WRITTEN PROBLEM:
Swap each "checkbox" in the records below for "tick box", and write the records out again with everything else left as it is.

Item-finding records:
------------------------------

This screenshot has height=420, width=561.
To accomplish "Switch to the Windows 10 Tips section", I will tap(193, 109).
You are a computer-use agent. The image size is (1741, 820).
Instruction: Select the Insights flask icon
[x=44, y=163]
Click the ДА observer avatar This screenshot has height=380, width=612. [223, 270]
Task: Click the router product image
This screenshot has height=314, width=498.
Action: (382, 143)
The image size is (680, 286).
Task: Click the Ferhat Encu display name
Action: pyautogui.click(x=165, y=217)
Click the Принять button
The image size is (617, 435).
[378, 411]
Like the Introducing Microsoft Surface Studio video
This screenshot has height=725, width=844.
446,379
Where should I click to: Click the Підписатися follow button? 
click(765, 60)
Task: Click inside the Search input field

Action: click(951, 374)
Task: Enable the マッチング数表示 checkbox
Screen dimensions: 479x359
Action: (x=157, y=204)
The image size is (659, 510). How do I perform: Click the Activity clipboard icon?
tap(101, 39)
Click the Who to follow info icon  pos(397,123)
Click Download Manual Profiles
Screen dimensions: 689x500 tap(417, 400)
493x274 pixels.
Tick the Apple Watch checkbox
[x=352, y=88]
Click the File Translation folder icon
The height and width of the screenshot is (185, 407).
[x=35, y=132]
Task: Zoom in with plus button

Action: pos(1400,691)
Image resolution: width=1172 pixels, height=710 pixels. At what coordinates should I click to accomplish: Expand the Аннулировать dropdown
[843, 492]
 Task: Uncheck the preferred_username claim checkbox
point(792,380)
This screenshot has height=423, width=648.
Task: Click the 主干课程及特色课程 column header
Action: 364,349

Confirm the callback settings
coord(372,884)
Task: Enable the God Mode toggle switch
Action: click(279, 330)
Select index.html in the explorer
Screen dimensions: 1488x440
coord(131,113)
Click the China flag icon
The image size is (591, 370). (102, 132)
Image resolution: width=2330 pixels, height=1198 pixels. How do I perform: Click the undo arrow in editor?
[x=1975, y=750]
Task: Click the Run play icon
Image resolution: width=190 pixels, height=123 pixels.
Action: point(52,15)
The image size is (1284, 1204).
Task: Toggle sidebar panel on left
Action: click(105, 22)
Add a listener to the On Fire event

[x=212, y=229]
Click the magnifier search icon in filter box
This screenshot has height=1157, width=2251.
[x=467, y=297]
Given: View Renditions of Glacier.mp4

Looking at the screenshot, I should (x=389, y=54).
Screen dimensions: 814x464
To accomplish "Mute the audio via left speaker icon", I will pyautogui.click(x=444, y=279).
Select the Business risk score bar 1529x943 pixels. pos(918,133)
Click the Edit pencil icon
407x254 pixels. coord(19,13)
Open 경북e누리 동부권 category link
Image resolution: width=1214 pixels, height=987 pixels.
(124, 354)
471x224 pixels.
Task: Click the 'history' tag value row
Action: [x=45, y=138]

------------------------------

WRITTEN ANSWER:
This screenshot has height=420, width=561.
To accomplish "Switch to the Windows 10 Tips section", I will tap(193, 109).
You are a computer-use agent. The image size is (1741, 820).
Instruction: Select the Insights flask icon
[x=44, y=163]
Click the ДА observer avatar This screenshot has height=380, width=612. [223, 270]
Task: Click the router product image
This screenshot has height=314, width=498.
Action: (382, 143)
The image size is (680, 286).
Task: Click the Ferhat Encu display name
Action: pyautogui.click(x=165, y=217)
Click the Принять button
The image size is (617, 435).
[378, 411]
Like the Introducing Microsoft Surface Studio video
This screenshot has height=725, width=844.
446,379
Where should I click to: Click the Підписатися follow button? 
click(765, 60)
Task: Click inside the Search input field

Action: click(951, 374)
Task: Enable the マッチング数表示 tick box
Screen dimensions: 479x359
Action: (x=157, y=204)
The image size is (659, 510). How do I perform: Click the Activity clipboard icon?
tap(101, 39)
Click the Who to follow info icon  pos(397,123)
Click Download Manual Profiles
Screen dimensions: 689x500 tap(417, 400)
493x274 pixels.
Tick the Apple Watch tick box
[x=352, y=88]
Click the File Translation folder icon
The height and width of the screenshot is (185, 407).
[x=35, y=132]
Task: Zoom in with plus button

Action: pos(1400,691)
Image resolution: width=1172 pixels, height=710 pixels. At what coordinates should I click to accomplish: Expand the Аннулировать dropdown
[843, 492]
 Task: Uncheck the preferred_username claim tick box
point(792,380)
This screenshot has height=423, width=648.
Task: Click the 主干课程及特色课程 column header
Action: 364,349

Confirm the callback settings
coord(372,884)
Task: Enable the God Mode toggle switch
Action: click(279, 330)
Select index.html in the explorer
Screen dimensions: 1488x440
coord(131,113)
Click the China flag icon
The image size is (591, 370). (102, 132)
Image resolution: width=2330 pixels, height=1198 pixels. How do I perform: Click the undo arrow in editor?
[x=1975, y=750]
Task: Click the Run play icon
Image resolution: width=190 pixels, height=123 pixels.
Action: point(52,15)
The image size is (1284, 1204).
Task: Toggle sidebar panel on left
Action: click(105, 22)
Add a listener to the On Fire event

[x=212, y=229]
Click the magnifier search icon in filter box
This screenshot has height=1157, width=2251.
[x=467, y=297]
Given: View Renditions of Glacier.mp4

Looking at the screenshot, I should (x=389, y=54).
Screen dimensions: 814x464
To accomplish "Mute the audio via left speaker icon", I will pyautogui.click(x=444, y=279).
Select the Business risk score bar 1529x943 pixels. pos(918,133)
Click the Edit pencil icon
407x254 pixels. coord(19,13)
Open 경북e누리 동부권 category link
Image resolution: width=1214 pixels, height=987 pixels.
(124, 354)
471x224 pixels.
Task: Click the 'history' tag value row
Action: [x=45, y=138]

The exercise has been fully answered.